問題
1/ サルモネラ集団感染の記事の「2023年12月1日から20」から「予防するために調査を行った。」までを全部書き写し、その中の「ユタ州保健福祉局」を「州の保健当局」に置き換えてください。
2/ サルモネラ集団感染の記事を、最後の文のあとから続けて書いてください。

食品安全関係情報詳細

資料管理ID syu06300220301
タイトル 論文紹介:「現場からの手記:自由回答形式の聞き取り調査と患者の購入履歴を用いた、2023年から2024年にかけて米国ユタ州で発生したSalmonella Livingstone集団感染と1か所の飲食店との迅速な関連付け」
資料日付 2024年6月13日
分類1 -
分類2 -
概要(記事)  MMWR(2024, 73(23):536-537、doi: 10.15585/mmwr.mm7323a4)に掲載された短報(Note)「現場からの手記:自由回答形式の聞き取り調査と患者の購入履歴を用いた、2023年から2024年にかけて米国ユタ州で発生したSalmonella Livingstone集団感染と1か所の飲食店との迅速な関連付け(Notes from the Field: Rapid Linkage of a Salmonella Livingstone Outbreak to a Restaurant, Using Open-Ended Interviews and Patient Purchase Histories - Utah, 2023-2024)、著者C Keisling (Council of State and Territorial Epidemiologists, Atlanta, Georgia, 米国)ら」の概要は以下のとおり。
・イントロダクション(抜粋)
 2023年12月1日から2024年1月9日にかけて、ユタ州保健福祉局は、所定の腸疾患サーベイランスを通じて、2つの隣接する郡に居住する住民5人からSalmonella Livingstoneを分離同定した。分離株はコアゲノムMLST(cgMLST)により遺伝的類似性が確認された。他州からは関連する分離株は米国立生物工学情報センター(NCBI)には報告されておらず、また患者の中に発症前の一週間に州外に旅行したと報告した者はいなかったことから、当該地域でのばく露が示唆された。当初の所定の聞き取り調査では、患者は飲食店を含む潜在的なばく露について質問されたが、共通のばく露は報告されなかった。保健当局は感染源を特定し、さらなる疾病を予防するために調査を行った。
・調査及び結果
 2024年1月16日以降、保健当局は患者に対し反復的な自由回答形式の聞き取り調査(open-ended interview)による追跡調査を行い、発症前の一週間のばく露を特定するために飲食店での購入履歴を収集した。1月17日までに、4人の患者が飲食店Aで食事をしたと報告した。1月19日までに、所定の腸疾患サーベイランスにより合計8例の確定症例又は推定例(probable case)が特定され、すべての患者がこの同じ飲食店で食事をしたと報告した。飲食店Aにおいて、共通の食事は喫食していなかったと報告された。さらなる感染者を防ぐため、公衆衛生当局は1月19日に飲食店Aを閉鎖した。1月22日、地域及び州当局は、PCR検査、培養及びゲノム配列解析を目的に、飲食店Aから71点の環境検体及び食品検体、並びに従業員9人全員から糞便検体を採取し、聞き取り調査を行った。

記録データ
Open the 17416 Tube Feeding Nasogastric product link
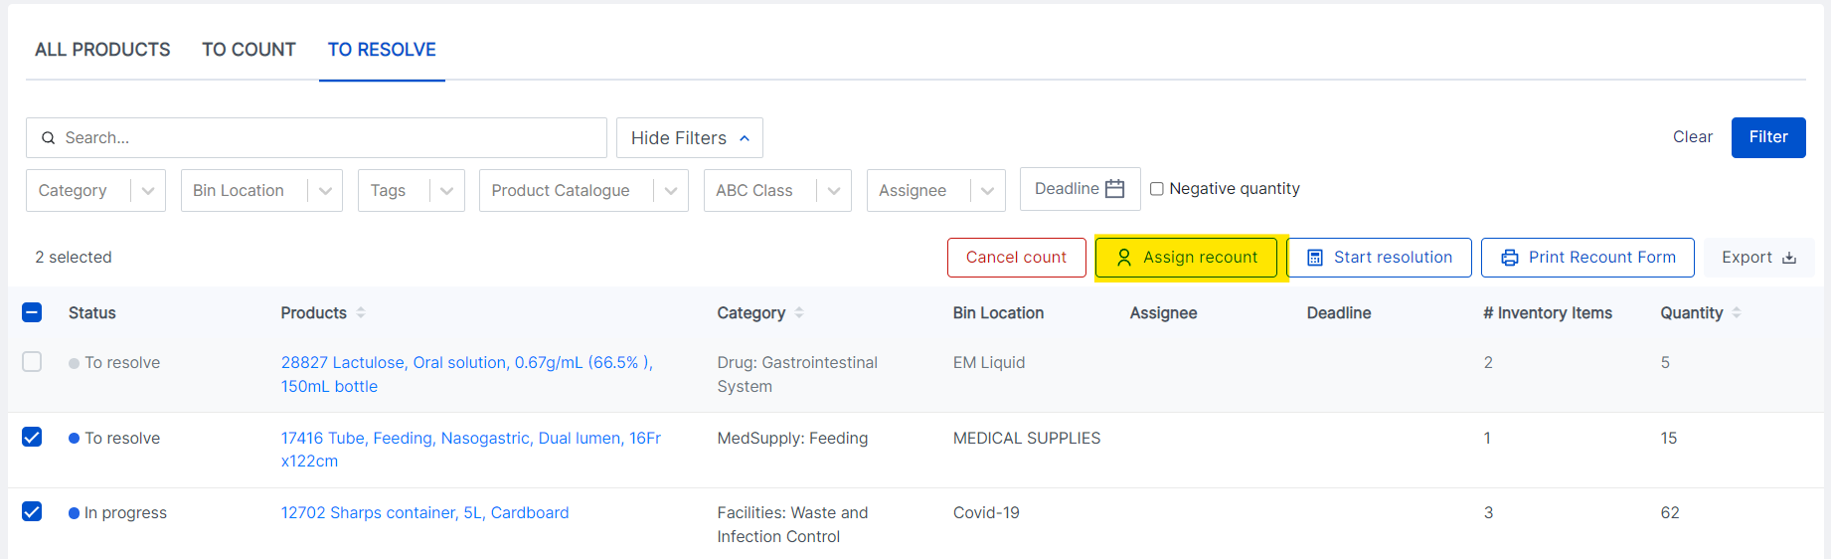point(470,450)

各問の答え
1/
2023年12月1日から2024年1月9日にかけて、州の保健当局は、所定の腸疾患サーベイランスを通じて、2つの隣接する郡に居住する住民5人からSalmonella Livingstoneを分離同定した。分離株はコアゲノムMLST(cgMLST)により遺伝的類似性が確認された。他州からは関連する分離株は米国立生物工学情報センター(NCBI)には報告されておらず、また患者の中に発症前の一週間に州外に旅行したと報告した者はいなかったことから、当該地域でのばく露が示唆された。当初の所定の聞き取り調査では、患者は飲食店を含む潜在的なばく露について質問されたが、共通のばく露は報告されなかった。保健当局は感染源を特定し、さらなる疾病を予防するために調査を行った。

2/
 集団感染株は、7点の複合環境スワブ検体(清掃器具、3つに仕切られたシンク・洗浄機、乾燥棚・木製スツール・ゴミ箱、調理器具棚、コンロの取っ手、ソース瓶、屋外のゴミ箱)、及び2点の複合食品検体(グリル設備のソース、食材調理エリアの野菜及びその他の食材)から分離された。
 症例は、2023年10月1日以降に発症したS. Livingstone集団感染株の感染者と定義された。全体では、2023年10月13日から2024年1月20日までの期間に発症した11例が特定され、すべての患者が発症前の一週間に飲食店Aでの食事を報告した。報告された胃腸症状は、下痢(10例)、腹痛(7例)、嘔吐(5例)、吐き気(4例)、及び血性下痢症(2例)であった。患者の年齢中央値は45歳(範囲:25?68歳)であり、症例の55%が男性であった。6人の患者が救急外来で治療を受け、うち2人が入院し、死亡者の報告はなかった。11人中7人が抗菌性物質による治療を受けた。集団感染株は4人の患者の便検体以外の検体(尿3人、血液1人)から分離された。
 尿路感染症(UTI)の患者3人の内訳は、男性1人、女性2人であった。尿路感染症の女性患者2人は便検体を提出しておらず、1人は胃腸症状を報告していなかった。陽性の血液検体は、下痢、発熱、首のこわばりを報告した患者から採取されたもので、この患者の便からも集団感染株が分離された。飲食店Aで喫食した具体的な日付と食事(昼食又は夕食)、及び発症日を報告した5人の患者における、潜伏期間の中央値は52時間(範囲:7~76時間)であった。集団感染株は、1月16日に飲食店Aで働き始めた従業員1人の便から分離された。この従業員は、飲食店Aで複数回食事したことを報告し、1月20日に症状を発症した。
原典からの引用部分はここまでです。